* [PROBLEM STATEMENT] Gather every line in the records below that contains the word "agent".

═══ EXERCISE DATA ═══

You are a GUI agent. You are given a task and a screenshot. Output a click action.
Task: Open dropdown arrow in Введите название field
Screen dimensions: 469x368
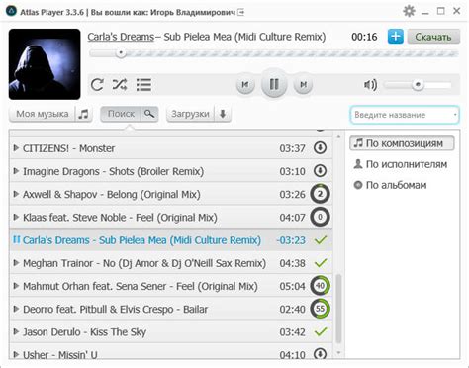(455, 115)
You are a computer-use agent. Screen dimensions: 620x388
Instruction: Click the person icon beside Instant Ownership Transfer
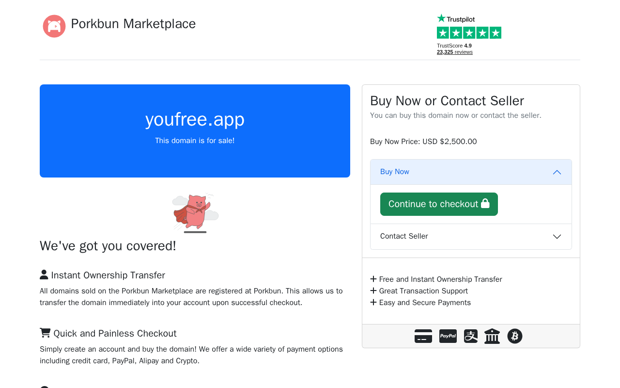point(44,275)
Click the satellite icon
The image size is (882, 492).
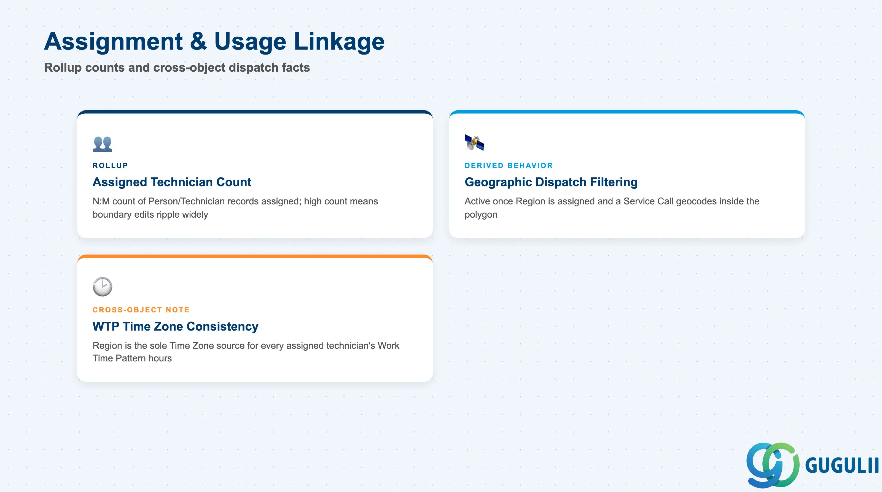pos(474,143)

═══
═══ EXERCISE DATA ═══

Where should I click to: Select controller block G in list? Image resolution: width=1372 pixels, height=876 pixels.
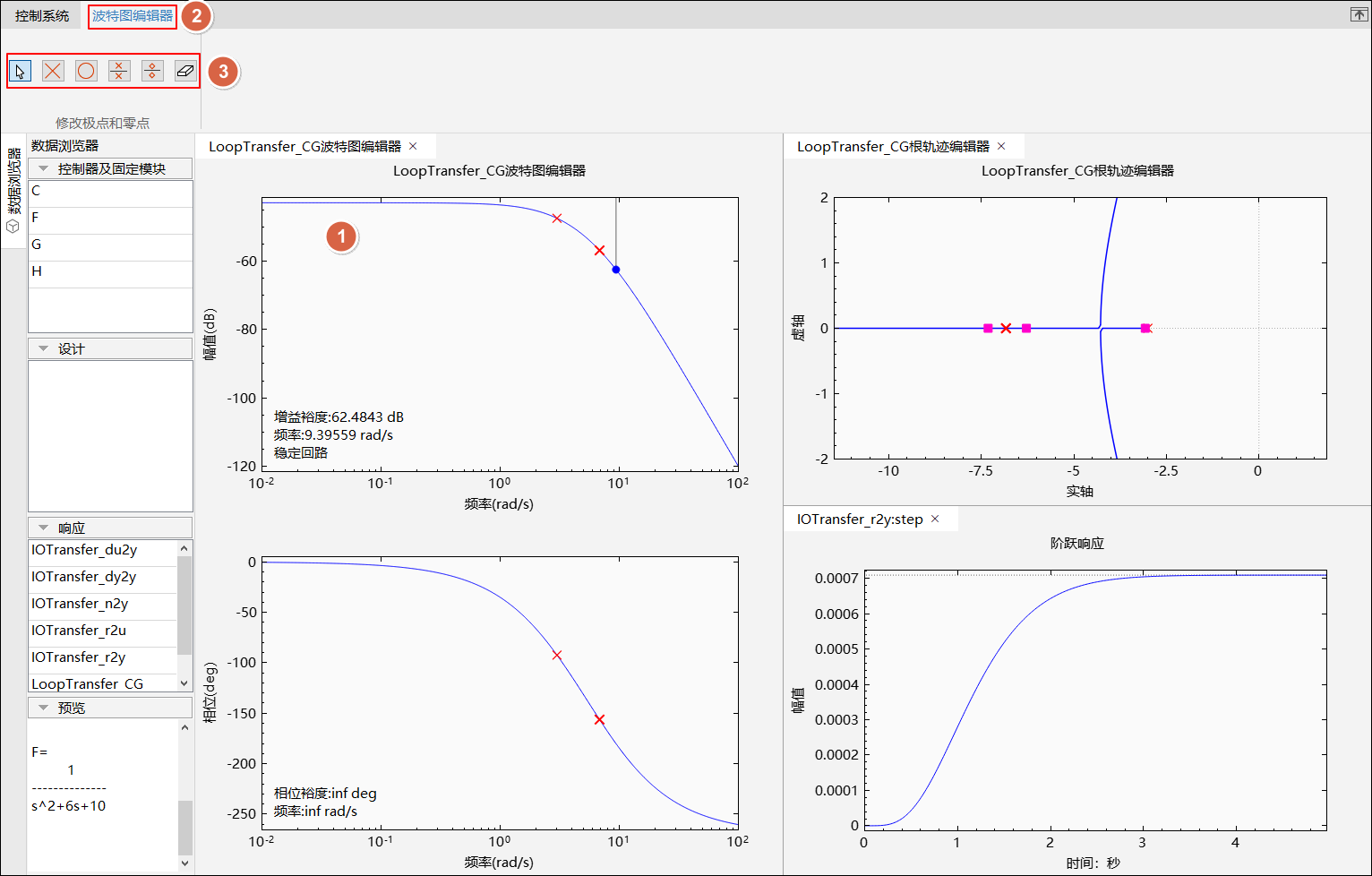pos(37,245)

═══
═══ EXERCISE DATA ═══

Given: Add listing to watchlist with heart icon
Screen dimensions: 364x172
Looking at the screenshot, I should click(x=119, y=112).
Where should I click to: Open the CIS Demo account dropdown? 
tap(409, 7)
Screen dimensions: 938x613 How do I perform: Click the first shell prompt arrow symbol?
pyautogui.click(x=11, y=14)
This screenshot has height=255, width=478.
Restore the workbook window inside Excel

═══

* [RESPONSE]
You are a GUI agent. You are given a task and a screenshot. Output a click action.
You are a computer-use agent. Screen dimensions: 620x388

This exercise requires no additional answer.